**TASK DESCRIPTION**
What is needed is an exact copy of the lines from the start of the records below through the line with "Privacy Policy (170, 1079)", without the pictures.
****************
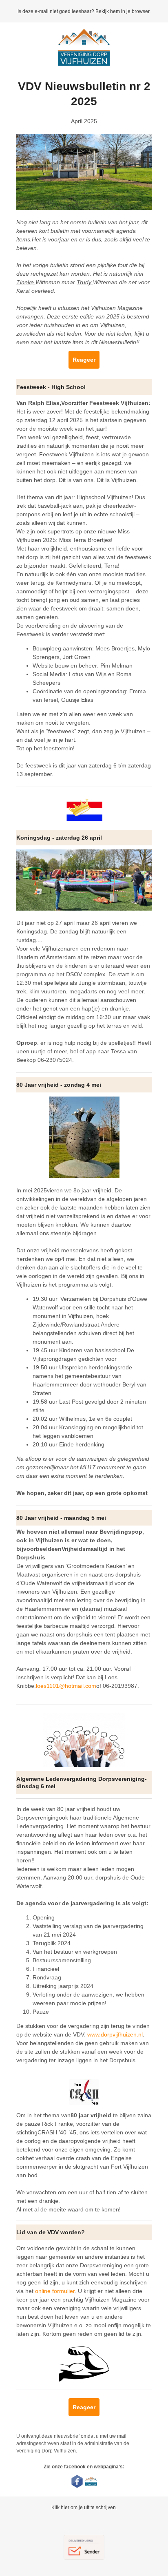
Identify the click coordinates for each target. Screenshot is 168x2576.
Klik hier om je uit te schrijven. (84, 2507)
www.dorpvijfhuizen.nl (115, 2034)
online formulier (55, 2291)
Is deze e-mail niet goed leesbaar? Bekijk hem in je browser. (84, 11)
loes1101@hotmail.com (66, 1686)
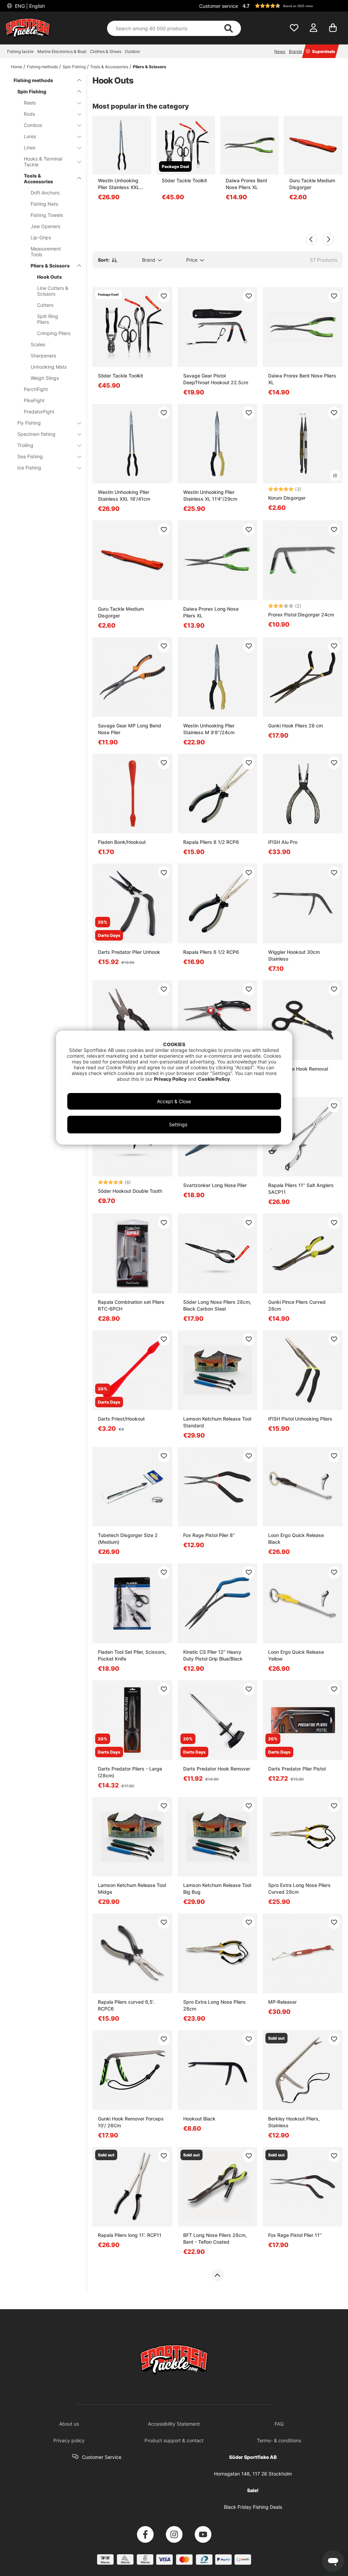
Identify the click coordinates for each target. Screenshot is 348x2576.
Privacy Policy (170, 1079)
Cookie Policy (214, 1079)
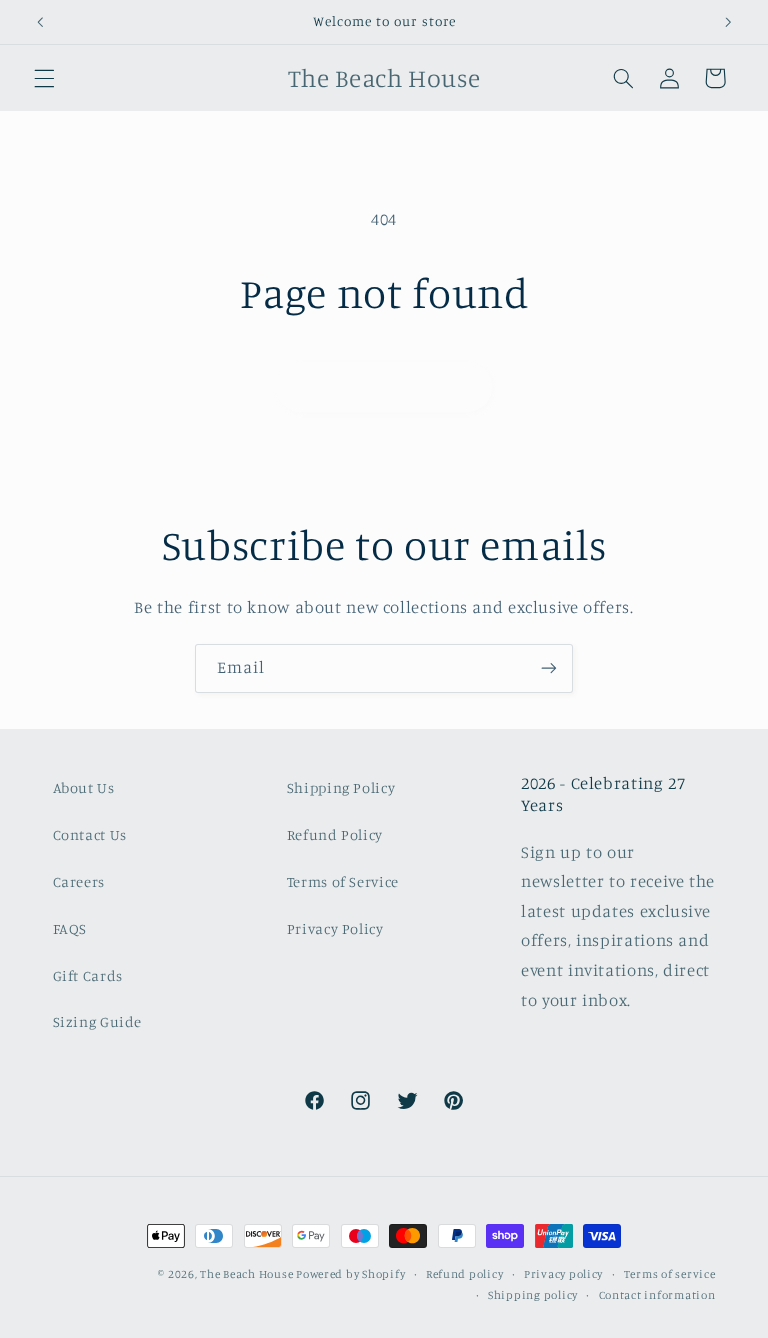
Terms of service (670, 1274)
****************
**PROBLEM SOLUTION**
Identify the click coordinates for each target. Screenshot is 168x2576.
Klik hier om je uit te schrijven. (84, 2507)
www.dorpvijfhuizen.nl (115, 2034)
online formulier (55, 2291)
Is deze e-mail niet goed leesbaar? Bekijk hem in je browser. (84, 11)
loes1101@hotmail.com (66, 1686)
Identify the click coordinates for each target. Screenshot is 348x2576.
Privacy Policy (170, 1079)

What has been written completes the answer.